**Materials provided**

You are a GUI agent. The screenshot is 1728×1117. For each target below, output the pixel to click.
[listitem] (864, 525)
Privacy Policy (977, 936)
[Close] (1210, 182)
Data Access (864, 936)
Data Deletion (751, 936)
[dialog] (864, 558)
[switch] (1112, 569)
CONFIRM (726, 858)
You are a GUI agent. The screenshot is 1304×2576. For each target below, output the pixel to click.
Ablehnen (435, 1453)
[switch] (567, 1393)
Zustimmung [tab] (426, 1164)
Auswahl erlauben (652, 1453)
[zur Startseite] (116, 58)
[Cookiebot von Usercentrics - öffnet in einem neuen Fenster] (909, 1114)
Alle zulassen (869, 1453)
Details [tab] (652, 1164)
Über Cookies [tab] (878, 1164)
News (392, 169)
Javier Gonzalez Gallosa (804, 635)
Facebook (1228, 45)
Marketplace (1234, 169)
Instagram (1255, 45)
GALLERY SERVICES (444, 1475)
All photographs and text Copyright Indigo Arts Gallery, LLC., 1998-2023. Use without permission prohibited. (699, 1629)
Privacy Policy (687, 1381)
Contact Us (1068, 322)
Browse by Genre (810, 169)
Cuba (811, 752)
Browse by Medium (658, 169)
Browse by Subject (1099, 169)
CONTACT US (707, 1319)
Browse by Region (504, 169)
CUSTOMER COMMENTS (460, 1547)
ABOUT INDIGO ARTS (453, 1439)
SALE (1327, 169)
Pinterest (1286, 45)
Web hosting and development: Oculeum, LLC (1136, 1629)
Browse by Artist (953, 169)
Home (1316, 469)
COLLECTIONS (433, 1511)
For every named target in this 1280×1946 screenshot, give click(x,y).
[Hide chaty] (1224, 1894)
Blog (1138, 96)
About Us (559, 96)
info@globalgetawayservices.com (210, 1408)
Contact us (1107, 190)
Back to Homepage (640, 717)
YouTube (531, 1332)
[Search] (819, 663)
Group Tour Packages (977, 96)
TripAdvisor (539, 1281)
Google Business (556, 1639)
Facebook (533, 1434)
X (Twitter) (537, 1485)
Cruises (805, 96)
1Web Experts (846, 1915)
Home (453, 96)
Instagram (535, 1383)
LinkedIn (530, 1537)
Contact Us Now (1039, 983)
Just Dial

**What you need to do**
Would you write out the listing above exactly, in full?

**Response**
You are a GUI agent. The screenshot is 1728×1117. For each target below, output the pixel to click.
[listitem] (864, 525)
Privacy Policy (977, 936)
[Close] (1210, 182)
Data Access (864, 936)
Data Deletion (751, 936)
[dialog] (864, 558)
[switch] (1112, 569)
CONFIRM (726, 858)
You are a GUI agent. The screenshot is 1304×2576. For each target below, output the pixel to click.
Ablehnen (435, 1453)
[switch] (567, 1393)
Zustimmung [tab] (426, 1164)
Auswahl erlauben (652, 1453)
[zur Startseite] (116, 58)
[Cookiebot von Usercentrics - öffnet in einem neuen Fenster] (909, 1114)
Alle zulassen (869, 1453)
Details [tab] (652, 1164)
Über Cookies [tab] (878, 1164)
News (392, 169)
Javier Gonzalez Gallosa (804, 635)
Facebook (1228, 45)
Marketplace (1234, 169)
Instagram (1255, 45)
GALLERY SERVICES (444, 1475)
All photographs and text Copyright Indigo Arts Gallery, LLC., 1998-2023. Use without permission prohibited. (699, 1629)
Privacy Policy (687, 1381)
Contact Us (1068, 322)
Browse by Genre (810, 169)
Cuba (811, 752)
Browse by Medium (658, 169)
Browse by Subject (1099, 169)
CONTACT US (707, 1319)
Browse by Region (504, 169)
CUSTOMER COMMENTS (460, 1547)
ABOUT INDIGO ARTS (453, 1439)
SALE (1327, 169)
Pinterest (1286, 45)
Web hosting and development: Oculeum, LLC (1136, 1629)
Browse by Artist (953, 169)
Home (1316, 469)
COLLECTIONS (433, 1511)
For every named target in this 1280×1946 screenshot, give click(x,y).
[Hide chaty] (1224, 1894)
Blog (1138, 96)
About Us (559, 96)
info@globalgetawayservices.com (210, 1408)
Contact us (1107, 190)
Back to Homepage (640, 717)
YouTube (531, 1332)
[Search] (819, 663)
Group Tour Packages (977, 96)
TripAdvisor (539, 1281)
Google Business (556, 1639)
Facebook (533, 1434)
X (Twitter) (537, 1485)
Cruises (805, 96)
1Web Experts (846, 1915)
Home (453, 96)
Instagram (535, 1383)
LinkedIn (530, 1537)
Contact Us Now (1039, 983)
Just Dial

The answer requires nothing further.